In 1521 the world of the Aztecs came to a sudden end when Hernán Cortés, the Spanish conquistador, destroyed their capital. The ruins of that city lie beneath the streets of modern-day Mexico City. Peter

Lourie traveled to Mexico City to meet the renowned archaeologist Leonardo López Luján. With Dr. Luján as his guide, the author viewed the diggings at the Aztec Great Temple, and even met the God of Death in the basement of the temple's museum.

Behind the Book

In September 2002, I traveled to Mexico to the ancient ruins of Teotihuacan and into the Pyramid of the Moon to witness the first excavation ever done at the top of that great temple. The Mexican archaeologist Leonardo López Luján took me to visit the Japanese archaeologist Saburo Sugiyama, the leader of the excavation.

Teotihuacan was a great city a thousand years before the Aztecs built their city of Tenochtitlan, now Mexico City. The Aztecs revered the ancient culture and modeled their own city and much of their culture on the former empire.

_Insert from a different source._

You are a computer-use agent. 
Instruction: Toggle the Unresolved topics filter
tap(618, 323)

In 2004, I returned to Mexico to the Great Temple, Museo del Templo Mayor, in Mexico City where Leonardo Luján began new excavations.

Awards and Recognition

MOSAIC 2007 featured book, Lincoln, NE


“Attractive book takes an objective look at the Aztecs. … Nine highly pictorial chapters cover Aztec and Toltec history and the excavations that expand understanding of these civilizations. Lourie also outlines the process of archaeology and the methods used to uncover and preserve artifacts. … The writing style is clear, informative, and interesting. The text features numerous observations made by archaeologist Leonardo López Luján, which are illuminating, especially concerning the blood sacrifice aspect of the Aztec religion. … Verses of Aztec poetry begin each chapter, presenting a more rounded look at a complex and sophisticated society. This sound volume … is especially good for viewing a culture as it is re-created through excavation.” (School Library Journal)

“Unique photographs, brightly reproduced on crisp white pages. … There are some interesting new bits here. For instance, Lujan insists that human sacrifice was not nearly so common as history as made it out to be. Report writers will need to go elsewhere for a full treatment of Aztec life, but this book brings it into the present.” (Booklist)

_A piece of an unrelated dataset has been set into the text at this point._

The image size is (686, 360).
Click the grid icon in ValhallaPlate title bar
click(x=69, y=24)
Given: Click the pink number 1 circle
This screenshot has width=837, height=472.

“A generous array of big color photos range from pictures of modern cityscapes to huge preserved ancient structures, from vivid manuscript illustrations and stone carvings to engaging scenes of scientists engrossed in their careful work. Writing with contagious enthusiasm, the author will kindle in readers the same wonder he feels at the way clues to our shared past are being found in these places nearly every day.” (Kirkus Reviews)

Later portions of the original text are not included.